• _Input records_
====

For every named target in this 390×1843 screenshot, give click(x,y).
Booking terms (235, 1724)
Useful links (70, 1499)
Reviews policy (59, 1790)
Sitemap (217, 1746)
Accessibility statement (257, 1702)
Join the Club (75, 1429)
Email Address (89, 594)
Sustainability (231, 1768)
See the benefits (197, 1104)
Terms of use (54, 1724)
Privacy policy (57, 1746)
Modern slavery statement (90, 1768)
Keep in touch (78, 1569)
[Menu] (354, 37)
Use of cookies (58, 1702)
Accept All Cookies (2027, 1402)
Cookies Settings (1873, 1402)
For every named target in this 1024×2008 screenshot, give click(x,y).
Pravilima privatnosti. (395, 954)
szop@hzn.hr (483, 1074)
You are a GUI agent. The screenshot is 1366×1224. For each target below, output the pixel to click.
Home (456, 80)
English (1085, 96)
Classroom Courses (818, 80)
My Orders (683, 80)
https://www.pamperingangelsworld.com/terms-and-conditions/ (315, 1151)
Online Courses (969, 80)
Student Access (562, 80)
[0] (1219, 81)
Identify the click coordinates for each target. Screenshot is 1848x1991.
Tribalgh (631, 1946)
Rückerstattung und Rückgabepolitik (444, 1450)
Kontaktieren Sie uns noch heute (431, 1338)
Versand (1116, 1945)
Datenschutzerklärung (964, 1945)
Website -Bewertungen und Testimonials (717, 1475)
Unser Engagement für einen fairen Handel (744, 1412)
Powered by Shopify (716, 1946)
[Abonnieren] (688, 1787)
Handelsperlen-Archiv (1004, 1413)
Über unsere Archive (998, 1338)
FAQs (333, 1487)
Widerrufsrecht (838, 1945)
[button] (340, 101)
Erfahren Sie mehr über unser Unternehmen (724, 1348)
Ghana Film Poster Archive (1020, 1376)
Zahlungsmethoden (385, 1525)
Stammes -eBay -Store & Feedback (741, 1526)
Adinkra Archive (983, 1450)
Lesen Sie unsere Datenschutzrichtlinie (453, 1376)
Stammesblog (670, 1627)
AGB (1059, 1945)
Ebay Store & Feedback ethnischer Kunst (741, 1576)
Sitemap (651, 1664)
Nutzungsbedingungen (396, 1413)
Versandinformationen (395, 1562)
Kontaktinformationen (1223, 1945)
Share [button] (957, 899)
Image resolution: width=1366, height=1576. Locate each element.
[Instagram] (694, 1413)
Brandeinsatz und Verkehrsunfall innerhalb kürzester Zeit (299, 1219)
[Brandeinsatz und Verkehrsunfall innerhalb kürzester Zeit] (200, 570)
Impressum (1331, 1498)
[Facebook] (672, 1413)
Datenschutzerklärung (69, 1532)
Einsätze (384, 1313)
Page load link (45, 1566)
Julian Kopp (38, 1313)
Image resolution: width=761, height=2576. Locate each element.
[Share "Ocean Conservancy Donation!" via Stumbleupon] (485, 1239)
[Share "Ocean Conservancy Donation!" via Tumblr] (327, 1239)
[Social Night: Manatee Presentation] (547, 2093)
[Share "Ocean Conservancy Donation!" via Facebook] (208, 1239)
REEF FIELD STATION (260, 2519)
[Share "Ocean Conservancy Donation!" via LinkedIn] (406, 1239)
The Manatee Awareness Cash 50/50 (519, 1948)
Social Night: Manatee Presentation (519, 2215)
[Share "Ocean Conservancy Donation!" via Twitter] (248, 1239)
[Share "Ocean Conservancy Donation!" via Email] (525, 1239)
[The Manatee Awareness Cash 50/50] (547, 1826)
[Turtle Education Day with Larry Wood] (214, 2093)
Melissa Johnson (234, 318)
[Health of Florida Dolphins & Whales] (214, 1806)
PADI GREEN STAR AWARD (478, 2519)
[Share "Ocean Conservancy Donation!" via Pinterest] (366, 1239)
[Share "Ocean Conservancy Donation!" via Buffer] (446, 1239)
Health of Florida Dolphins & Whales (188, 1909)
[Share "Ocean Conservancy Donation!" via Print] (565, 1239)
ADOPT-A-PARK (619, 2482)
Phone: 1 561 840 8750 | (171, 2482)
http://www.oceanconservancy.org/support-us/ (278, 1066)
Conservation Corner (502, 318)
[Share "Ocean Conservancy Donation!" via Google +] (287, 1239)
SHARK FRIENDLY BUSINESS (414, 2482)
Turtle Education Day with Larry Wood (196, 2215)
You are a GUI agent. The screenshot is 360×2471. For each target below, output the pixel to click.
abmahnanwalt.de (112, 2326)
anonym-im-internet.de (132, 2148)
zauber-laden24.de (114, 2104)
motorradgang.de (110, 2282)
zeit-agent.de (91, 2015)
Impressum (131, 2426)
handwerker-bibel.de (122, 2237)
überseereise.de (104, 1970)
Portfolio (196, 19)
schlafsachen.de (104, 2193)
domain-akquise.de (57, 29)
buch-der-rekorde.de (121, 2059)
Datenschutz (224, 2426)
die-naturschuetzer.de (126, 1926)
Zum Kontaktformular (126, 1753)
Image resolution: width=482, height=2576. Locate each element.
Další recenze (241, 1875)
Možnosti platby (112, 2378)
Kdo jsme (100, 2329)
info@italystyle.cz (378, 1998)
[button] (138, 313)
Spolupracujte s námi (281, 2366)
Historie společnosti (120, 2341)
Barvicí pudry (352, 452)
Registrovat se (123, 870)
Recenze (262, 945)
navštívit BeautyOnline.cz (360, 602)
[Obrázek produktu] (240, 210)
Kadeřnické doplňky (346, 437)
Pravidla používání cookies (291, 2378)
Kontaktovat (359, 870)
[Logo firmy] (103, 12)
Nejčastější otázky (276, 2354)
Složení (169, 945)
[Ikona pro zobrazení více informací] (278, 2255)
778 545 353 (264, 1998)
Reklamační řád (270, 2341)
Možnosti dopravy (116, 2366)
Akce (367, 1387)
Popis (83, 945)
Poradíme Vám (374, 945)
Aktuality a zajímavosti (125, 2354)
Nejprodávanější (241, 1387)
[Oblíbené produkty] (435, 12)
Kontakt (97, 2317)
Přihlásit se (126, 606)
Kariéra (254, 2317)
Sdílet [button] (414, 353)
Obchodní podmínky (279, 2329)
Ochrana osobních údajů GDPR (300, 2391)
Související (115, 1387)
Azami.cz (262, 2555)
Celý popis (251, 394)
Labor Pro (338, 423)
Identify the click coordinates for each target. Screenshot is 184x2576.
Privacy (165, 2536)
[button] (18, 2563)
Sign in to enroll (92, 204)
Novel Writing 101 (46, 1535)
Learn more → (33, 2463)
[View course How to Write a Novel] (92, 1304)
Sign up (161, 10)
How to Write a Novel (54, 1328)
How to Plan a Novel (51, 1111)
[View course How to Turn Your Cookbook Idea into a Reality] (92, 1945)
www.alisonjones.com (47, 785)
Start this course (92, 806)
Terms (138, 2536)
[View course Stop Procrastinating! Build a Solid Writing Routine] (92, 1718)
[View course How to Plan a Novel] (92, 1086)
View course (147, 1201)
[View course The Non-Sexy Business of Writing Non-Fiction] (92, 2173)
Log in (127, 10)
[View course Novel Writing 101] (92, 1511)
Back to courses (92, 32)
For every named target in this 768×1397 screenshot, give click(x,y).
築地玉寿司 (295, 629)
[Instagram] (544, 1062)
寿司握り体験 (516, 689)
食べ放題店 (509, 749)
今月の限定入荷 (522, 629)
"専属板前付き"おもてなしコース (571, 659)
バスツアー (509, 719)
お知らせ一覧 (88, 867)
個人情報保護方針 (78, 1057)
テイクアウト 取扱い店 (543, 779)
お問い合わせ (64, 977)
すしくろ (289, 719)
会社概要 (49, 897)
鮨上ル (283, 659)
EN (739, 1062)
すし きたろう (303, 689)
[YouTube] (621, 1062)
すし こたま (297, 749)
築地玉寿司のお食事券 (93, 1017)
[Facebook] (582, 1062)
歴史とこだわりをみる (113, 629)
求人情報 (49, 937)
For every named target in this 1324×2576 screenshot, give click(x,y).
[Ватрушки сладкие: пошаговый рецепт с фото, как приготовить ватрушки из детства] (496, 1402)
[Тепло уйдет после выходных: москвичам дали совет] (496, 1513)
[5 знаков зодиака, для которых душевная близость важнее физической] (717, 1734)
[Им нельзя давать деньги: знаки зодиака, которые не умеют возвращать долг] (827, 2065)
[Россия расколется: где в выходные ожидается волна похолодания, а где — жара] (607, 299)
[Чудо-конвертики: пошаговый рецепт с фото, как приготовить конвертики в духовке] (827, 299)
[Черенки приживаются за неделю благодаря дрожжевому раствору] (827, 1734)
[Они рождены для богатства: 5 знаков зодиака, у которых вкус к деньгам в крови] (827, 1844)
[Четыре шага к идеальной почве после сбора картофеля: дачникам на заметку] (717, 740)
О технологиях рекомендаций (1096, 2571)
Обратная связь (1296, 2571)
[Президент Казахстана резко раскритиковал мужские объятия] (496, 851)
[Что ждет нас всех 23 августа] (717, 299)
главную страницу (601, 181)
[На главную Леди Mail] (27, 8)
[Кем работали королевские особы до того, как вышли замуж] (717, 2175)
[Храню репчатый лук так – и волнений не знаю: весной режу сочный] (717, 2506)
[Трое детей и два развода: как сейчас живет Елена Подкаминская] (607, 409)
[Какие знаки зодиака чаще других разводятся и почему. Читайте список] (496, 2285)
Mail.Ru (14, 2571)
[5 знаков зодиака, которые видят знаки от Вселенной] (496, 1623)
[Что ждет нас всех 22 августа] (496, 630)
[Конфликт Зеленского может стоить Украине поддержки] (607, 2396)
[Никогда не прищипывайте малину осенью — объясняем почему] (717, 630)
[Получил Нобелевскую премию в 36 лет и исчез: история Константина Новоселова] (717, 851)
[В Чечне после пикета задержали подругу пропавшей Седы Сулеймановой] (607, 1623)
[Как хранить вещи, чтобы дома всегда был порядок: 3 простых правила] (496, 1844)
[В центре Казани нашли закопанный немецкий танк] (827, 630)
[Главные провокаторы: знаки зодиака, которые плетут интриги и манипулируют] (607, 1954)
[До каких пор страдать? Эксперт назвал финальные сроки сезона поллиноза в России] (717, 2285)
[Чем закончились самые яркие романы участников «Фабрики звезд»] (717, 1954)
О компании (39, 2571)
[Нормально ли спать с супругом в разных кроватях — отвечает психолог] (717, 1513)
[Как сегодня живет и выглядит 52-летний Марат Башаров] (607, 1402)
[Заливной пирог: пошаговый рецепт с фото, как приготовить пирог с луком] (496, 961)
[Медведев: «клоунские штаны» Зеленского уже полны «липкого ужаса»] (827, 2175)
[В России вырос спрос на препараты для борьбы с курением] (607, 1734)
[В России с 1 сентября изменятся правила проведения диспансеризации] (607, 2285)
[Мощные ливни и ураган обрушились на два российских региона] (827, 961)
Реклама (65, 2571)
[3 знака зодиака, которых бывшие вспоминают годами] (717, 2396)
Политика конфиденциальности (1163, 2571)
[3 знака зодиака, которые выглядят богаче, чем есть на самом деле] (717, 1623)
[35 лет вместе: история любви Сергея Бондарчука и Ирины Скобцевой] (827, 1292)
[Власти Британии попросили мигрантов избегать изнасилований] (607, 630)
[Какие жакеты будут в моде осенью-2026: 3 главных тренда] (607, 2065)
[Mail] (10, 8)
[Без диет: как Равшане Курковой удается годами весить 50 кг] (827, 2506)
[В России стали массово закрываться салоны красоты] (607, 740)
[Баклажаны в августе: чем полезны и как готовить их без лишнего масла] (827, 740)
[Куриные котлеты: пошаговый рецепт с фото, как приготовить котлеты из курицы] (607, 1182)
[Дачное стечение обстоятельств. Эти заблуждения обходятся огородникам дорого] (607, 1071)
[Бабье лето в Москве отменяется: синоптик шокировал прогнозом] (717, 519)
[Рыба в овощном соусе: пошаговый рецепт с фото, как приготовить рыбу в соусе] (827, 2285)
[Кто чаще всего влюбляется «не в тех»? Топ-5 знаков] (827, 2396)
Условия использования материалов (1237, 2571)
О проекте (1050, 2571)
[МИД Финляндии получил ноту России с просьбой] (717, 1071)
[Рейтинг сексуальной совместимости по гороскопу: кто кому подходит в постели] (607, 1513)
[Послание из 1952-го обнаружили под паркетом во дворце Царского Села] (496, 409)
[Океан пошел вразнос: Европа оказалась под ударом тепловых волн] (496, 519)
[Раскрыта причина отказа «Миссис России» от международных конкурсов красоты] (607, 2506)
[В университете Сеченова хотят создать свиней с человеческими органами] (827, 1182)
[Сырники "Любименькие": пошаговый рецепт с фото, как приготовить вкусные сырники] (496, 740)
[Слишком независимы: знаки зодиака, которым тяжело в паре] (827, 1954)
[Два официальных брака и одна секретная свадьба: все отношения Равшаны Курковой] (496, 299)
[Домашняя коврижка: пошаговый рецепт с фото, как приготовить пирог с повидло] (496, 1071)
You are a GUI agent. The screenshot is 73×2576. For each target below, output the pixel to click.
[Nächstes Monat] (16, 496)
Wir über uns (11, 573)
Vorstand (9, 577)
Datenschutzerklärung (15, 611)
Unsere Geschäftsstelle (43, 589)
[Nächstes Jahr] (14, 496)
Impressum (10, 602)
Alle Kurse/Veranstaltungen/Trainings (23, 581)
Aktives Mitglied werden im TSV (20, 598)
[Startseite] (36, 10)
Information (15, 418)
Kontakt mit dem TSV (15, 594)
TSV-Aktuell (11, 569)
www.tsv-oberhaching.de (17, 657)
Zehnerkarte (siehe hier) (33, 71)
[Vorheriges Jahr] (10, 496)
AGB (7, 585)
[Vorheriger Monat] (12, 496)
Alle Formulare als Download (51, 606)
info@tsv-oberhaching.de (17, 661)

====

• _Instructions for the task_
For this exercise, please output exactly the lines above starting at the line with "Обратная связь (1296, 2571)" and ending at the line with "Mail.Ru (14, 2571)", ends included.

• _Your solution_
Обратная связь (1296, 2571)
[Президент Казахстана резко раскритиковал мужские объятия] (496, 851)
[Что ждет нас всех 23 августа] (717, 299)
главную страницу (601, 181)
[На главную Леди Mail] (27, 8)
[Кем работали королевские особы до того, как вышли замуж] (717, 2175)
[Храню репчатый лук так – и волнений не знаю: весной режу сочный] (717, 2506)
[Трое детей и два развода: как сейчас живет Елена Подкаминская] (607, 409)
[Какие знаки зодиака чаще других разводятся и почему. Читайте список] (496, 2285)
Mail.Ru (14, 2571)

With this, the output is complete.